In many different scenarios, resources are used for performing work for entities that expect tasks to complete in relatively short order, e.g., a user may expect to interact with a particular computer program by waiting for results from the program before moving on to another task. Entities may also request tasks without any expectation of receiving interactive results. For example, the same user may run a different program knowing that the program will need to execute overnight before the user sees any results. In these examples, the resources may be computational resources associated with various computing devices that execute the computer programs.
Other types of resources also can be involved in interactive and non-interactive scenarios. For example, consider an office environment where some clients visit the office and expect immediate attention from employees. For example, an individual employee can perform an interactive task for the visiting client while they wait. Other clients may tend to communicate by mail and expect some delay before hearing from anyone in the office. Thus, the same employee may perform a non-interactive task by responding to the client by mail. In this scenario, the office employees themselves can be viewed as resources that perform both interactive and non-interactive tasks.
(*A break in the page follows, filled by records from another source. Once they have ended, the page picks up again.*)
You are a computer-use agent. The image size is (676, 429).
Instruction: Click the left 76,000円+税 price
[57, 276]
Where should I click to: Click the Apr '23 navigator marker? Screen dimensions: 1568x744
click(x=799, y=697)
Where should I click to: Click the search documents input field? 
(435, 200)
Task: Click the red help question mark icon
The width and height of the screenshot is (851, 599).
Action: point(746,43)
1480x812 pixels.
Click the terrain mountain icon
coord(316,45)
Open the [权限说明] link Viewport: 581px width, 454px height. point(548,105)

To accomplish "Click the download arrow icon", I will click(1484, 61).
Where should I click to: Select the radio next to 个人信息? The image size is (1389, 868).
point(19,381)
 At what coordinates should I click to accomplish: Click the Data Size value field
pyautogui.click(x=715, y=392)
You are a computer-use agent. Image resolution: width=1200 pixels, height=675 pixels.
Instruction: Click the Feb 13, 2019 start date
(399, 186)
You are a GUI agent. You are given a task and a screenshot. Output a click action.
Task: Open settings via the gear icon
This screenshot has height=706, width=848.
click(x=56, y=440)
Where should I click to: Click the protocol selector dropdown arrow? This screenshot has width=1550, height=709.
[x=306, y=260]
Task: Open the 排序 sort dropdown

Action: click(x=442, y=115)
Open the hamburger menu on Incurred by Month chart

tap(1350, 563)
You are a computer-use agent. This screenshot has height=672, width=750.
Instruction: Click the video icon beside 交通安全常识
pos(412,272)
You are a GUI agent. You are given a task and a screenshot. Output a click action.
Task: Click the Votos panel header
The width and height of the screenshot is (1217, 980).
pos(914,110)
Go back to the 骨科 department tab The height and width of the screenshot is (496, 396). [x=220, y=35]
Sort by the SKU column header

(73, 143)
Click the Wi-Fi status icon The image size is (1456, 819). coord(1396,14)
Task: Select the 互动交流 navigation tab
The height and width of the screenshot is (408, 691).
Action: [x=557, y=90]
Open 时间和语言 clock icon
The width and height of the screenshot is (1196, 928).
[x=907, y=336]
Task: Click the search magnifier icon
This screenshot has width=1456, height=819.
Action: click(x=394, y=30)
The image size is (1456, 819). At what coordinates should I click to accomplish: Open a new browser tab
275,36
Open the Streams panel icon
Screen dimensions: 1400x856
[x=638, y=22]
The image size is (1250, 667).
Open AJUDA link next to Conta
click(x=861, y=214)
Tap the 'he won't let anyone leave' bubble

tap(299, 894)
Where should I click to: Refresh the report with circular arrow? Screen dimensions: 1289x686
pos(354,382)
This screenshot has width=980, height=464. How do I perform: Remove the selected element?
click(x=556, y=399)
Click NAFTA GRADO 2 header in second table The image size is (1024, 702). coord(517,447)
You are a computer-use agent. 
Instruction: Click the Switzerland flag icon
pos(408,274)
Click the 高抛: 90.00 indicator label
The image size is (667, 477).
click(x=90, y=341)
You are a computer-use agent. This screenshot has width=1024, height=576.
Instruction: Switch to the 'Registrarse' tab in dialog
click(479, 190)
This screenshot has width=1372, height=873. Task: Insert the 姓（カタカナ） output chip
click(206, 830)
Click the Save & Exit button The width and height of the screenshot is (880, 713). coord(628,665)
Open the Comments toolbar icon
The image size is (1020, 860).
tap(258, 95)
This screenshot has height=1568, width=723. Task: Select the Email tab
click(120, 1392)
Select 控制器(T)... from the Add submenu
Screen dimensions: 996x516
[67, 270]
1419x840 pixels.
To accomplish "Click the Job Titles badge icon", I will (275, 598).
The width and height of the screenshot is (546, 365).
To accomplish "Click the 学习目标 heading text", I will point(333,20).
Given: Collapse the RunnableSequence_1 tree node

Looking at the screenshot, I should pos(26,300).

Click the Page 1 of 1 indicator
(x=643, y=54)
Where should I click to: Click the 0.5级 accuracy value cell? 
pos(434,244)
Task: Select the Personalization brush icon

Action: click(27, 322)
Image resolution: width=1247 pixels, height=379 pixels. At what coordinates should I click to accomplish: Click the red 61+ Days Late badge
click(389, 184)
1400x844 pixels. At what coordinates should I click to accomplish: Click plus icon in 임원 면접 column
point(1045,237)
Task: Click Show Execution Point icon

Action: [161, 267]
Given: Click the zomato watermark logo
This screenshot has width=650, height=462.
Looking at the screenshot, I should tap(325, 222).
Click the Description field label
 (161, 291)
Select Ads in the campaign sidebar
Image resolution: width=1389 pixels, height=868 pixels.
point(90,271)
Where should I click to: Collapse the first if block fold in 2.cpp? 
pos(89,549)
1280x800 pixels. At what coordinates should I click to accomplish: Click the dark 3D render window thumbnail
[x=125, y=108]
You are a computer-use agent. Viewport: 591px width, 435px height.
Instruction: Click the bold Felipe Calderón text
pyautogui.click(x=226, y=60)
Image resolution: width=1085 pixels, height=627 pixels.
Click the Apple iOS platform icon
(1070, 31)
In some cases, the employees may use computing devices to accomplish these tasks.
In computing contexts, one approach to improving interactivity of computing tasks is simply to upgrade computing hardware or add new hardware. Other approaches may use various scheduling schemes that attempt to ensure fairness between different tasks. For example, computational resources may maintain a queue of task requests and process them in the order they are received. Existing techniques, however, may tend to allocate resources in a way that is inefficient from the perspective of entities that wish to use the resources interactively.